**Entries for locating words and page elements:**
· · · · ·

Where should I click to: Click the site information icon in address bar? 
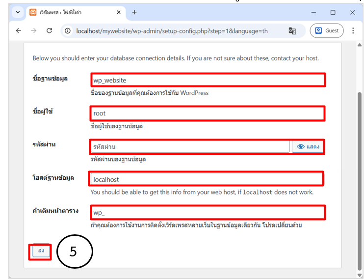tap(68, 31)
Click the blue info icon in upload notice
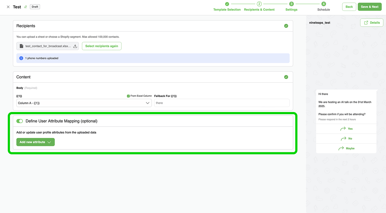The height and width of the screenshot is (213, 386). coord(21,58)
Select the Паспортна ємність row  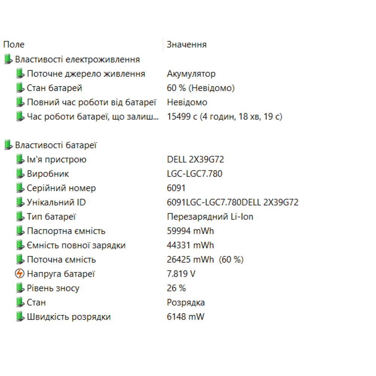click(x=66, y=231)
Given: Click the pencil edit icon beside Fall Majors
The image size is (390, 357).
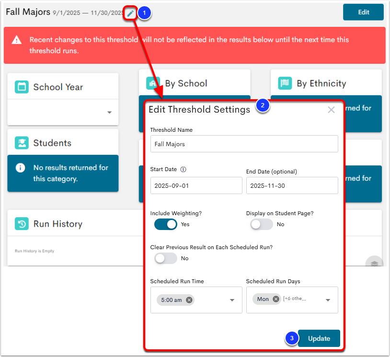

· · · · ·

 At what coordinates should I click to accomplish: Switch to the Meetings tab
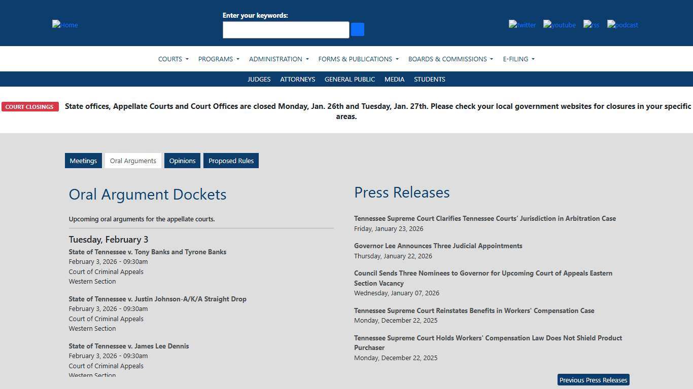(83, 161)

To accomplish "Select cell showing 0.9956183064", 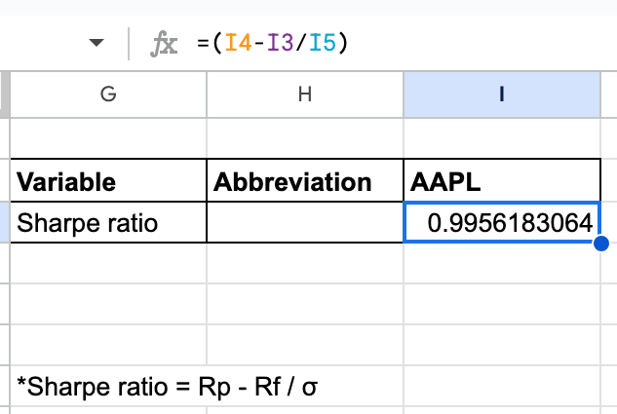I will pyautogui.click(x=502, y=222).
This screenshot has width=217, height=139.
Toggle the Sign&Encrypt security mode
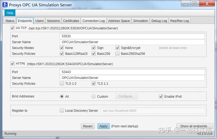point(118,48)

· · · · ·

**Brief:**
Report how many of the lines above contain the string "should", treating uppercase and lowercase as different. Give only the number.

**Exercise output:**
2